Copy out each record below, exactly as given.

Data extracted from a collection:
%%

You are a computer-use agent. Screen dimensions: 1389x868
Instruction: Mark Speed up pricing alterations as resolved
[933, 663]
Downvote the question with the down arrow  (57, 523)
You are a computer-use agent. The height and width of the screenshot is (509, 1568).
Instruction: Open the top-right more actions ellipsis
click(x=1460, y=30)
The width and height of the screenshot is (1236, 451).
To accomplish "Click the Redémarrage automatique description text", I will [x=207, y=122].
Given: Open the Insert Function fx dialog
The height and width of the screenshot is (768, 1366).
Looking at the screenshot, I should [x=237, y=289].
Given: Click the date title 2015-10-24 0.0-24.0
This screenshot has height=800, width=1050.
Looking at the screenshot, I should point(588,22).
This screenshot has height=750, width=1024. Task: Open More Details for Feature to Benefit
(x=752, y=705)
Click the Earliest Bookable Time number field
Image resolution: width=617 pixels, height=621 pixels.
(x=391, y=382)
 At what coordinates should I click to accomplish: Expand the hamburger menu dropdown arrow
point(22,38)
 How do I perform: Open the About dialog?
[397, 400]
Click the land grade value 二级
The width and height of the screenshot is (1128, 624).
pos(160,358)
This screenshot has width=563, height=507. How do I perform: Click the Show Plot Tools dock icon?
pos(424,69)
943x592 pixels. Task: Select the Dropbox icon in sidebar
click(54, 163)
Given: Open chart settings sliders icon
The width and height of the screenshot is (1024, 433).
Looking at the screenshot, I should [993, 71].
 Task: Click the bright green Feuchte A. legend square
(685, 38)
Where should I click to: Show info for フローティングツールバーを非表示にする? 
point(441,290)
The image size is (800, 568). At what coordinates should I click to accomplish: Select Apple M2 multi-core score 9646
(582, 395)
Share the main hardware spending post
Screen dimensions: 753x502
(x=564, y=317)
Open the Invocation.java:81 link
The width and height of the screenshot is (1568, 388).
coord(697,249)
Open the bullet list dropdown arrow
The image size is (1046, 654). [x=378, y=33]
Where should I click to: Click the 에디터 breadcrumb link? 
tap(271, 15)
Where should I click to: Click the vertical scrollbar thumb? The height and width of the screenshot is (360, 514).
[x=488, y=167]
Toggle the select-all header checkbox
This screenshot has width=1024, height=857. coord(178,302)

%%

▶ FINAL ANSWER
You are a computer-use agent. Screen dimensions: 1389x868
Instruction: Mark Speed up pricing alterations as resolved
[933, 663]
Downvote the question with the down arrow  (57, 523)
You are a computer-use agent. The height and width of the screenshot is (509, 1568).
Instruction: Open the top-right more actions ellipsis
click(x=1460, y=30)
The width and height of the screenshot is (1236, 451).
To accomplish "Click the Redémarrage automatique description text", I will [x=207, y=122].
Given: Open the Insert Function fx dialog
The height and width of the screenshot is (768, 1366).
Looking at the screenshot, I should [x=237, y=289].
Given: Click the date title 2015-10-24 0.0-24.0
This screenshot has height=800, width=1050.
Looking at the screenshot, I should point(588,22).
This screenshot has height=750, width=1024. Task: Open More Details for Feature to Benefit
(x=752, y=705)
Click the Earliest Bookable Time number field
Image resolution: width=617 pixels, height=621 pixels.
(x=391, y=382)
 At what coordinates should I click to accomplish: Expand the hamburger menu dropdown arrow
point(22,38)
 How do I perform: Open the About dialog?
[397, 400]
Click the land grade value 二级
The width and height of the screenshot is (1128, 624).
pos(160,358)
This screenshot has width=563, height=507. How do I perform: Click the Show Plot Tools dock icon?
pos(424,69)
943x592 pixels. Task: Select the Dropbox icon in sidebar
click(54, 163)
Given: Open chart settings sliders icon
The width and height of the screenshot is (1024, 433).
Looking at the screenshot, I should [993, 71].
 Task: Click the bright green Feuchte A. legend square
(685, 38)
Where should I click to: Show info for フローティングツールバーを非表示にする? 
point(441,290)
The image size is (800, 568). At what coordinates should I click to accomplish: Select Apple M2 multi-core score 9646
(582, 395)
Share the main hardware spending post
Screen dimensions: 753x502
(x=564, y=317)
Open the Invocation.java:81 link
The width and height of the screenshot is (1568, 388).
coord(697,249)
Open the bullet list dropdown arrow
The image size is (1046, 654). [x=378, y=33]
Where should I click to: Click the 에디터 breadcrumb link? 
tap(271, 15)
Where should I click to: Click the vertical scrollbar thumb? The height and width of the screenshot is (360, 514).
[x=488, y=167]
Toggle the select-all header checkbox
This screenshot has width=1024, height=857. coord(178,302)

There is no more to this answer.